===== DOCUMENT SECTION

I am interested in treatments of acoustic space and silence in Firebird, especially when it functions like a blank page. Since one of its underlying themes is purification, I appreciated the moments of silence overall as references to something already pure, as if to signify the increasingly fewer places in the external world where silence still exists. I don’t mean purity as in a rejection of the general dirtiness of living, but rather because I had just listened to an interview with Gordon Hempton, an acoustic ecologist who speaks about qualities of silence and particularly the notion of “natural” silence, where he defines silence as presence, not absence. Where silence is the natural acoustic system manifest. In this context, silence leads to an understanding of place and how it demands certain things of us, like vulnerability, and an interest in an ancient past. As I listened I kept thinking about the spatial implications of the Firebird project, and ways that it could be further dimensional. There were moments where I was aware of the movement of foreground to background and vice versa, and I felt excited by those. There were also transferences of meaning because sounds marked by one concept moved to others, for example:

When a sound morphs and bridges two kinds of imagery:
    • “Burning Girl” [line47, 4:19] “flipping the pages”… when sand becomes a page turning
    • “The Spirit Neither Sorts Nor Separates” [line11, :45] “skeletons” … when typing becomes bones or when sounds are stretched or blow open or compressed:
    • “Burning Girl” [line65, 5:57- ] “everything outside” hollow horn … after this point, when the sound I’m calling the ‘growl’ is stretched to the point of being atomized.

==========

▸ COMPLETE THE FOLLOWING
A - According to the Firebird commentary, how does Gordon Hempton define silence?
B - Quote the Firebird commentary word for word, starting with "When a sound" and going on through "of being atomized.".
The lines after this point are separate material, unrelated to the Firebird commentary.

===== AVAILABLE DATA

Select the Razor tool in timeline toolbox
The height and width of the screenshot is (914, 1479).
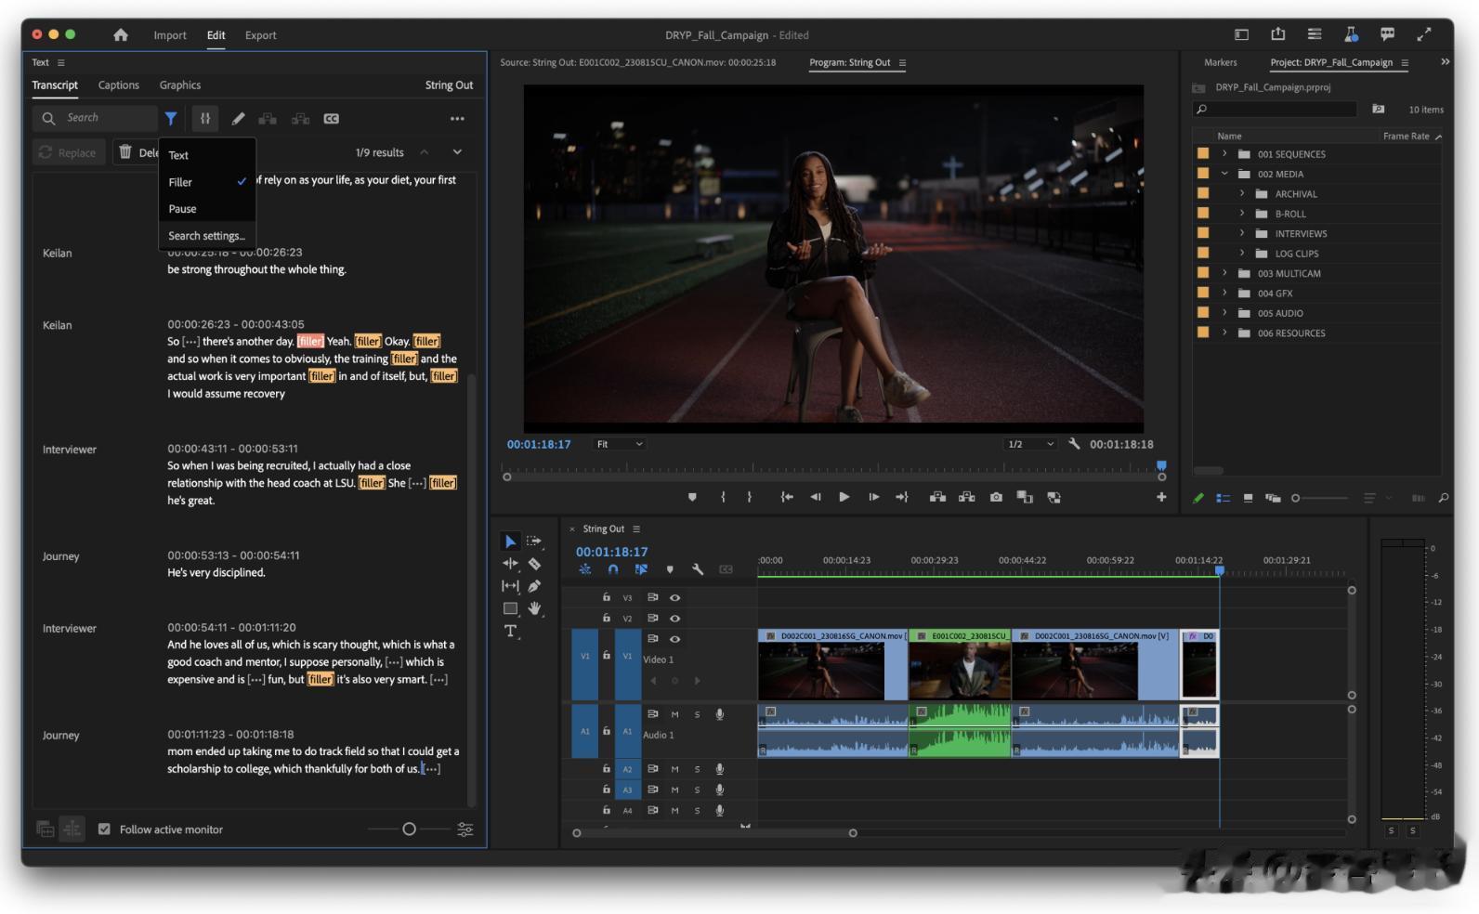pyautogui.click(x=535, y=564)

==========

▸ SOLUTIONS BY TASK
A - He defines silence as presence, not absence.

B -
When a sound morphs and bridges two kinds of imagery:
    • “Burning Girl” [line47, 4:19] “flipping the pages”… when sand becomes a page turning
    • “The Spirit Neither Sorts Nor Separates” [line11, :45] “skeletons” … when typing becomes bones or when sounds are stretched or blow open or compressed:
    • “Burning Girl” [line65, 5:57- ] “everything outside” hollow horn … after this point, when the sound I’m calling the ‘growl’ is stretched to the point of being atomized.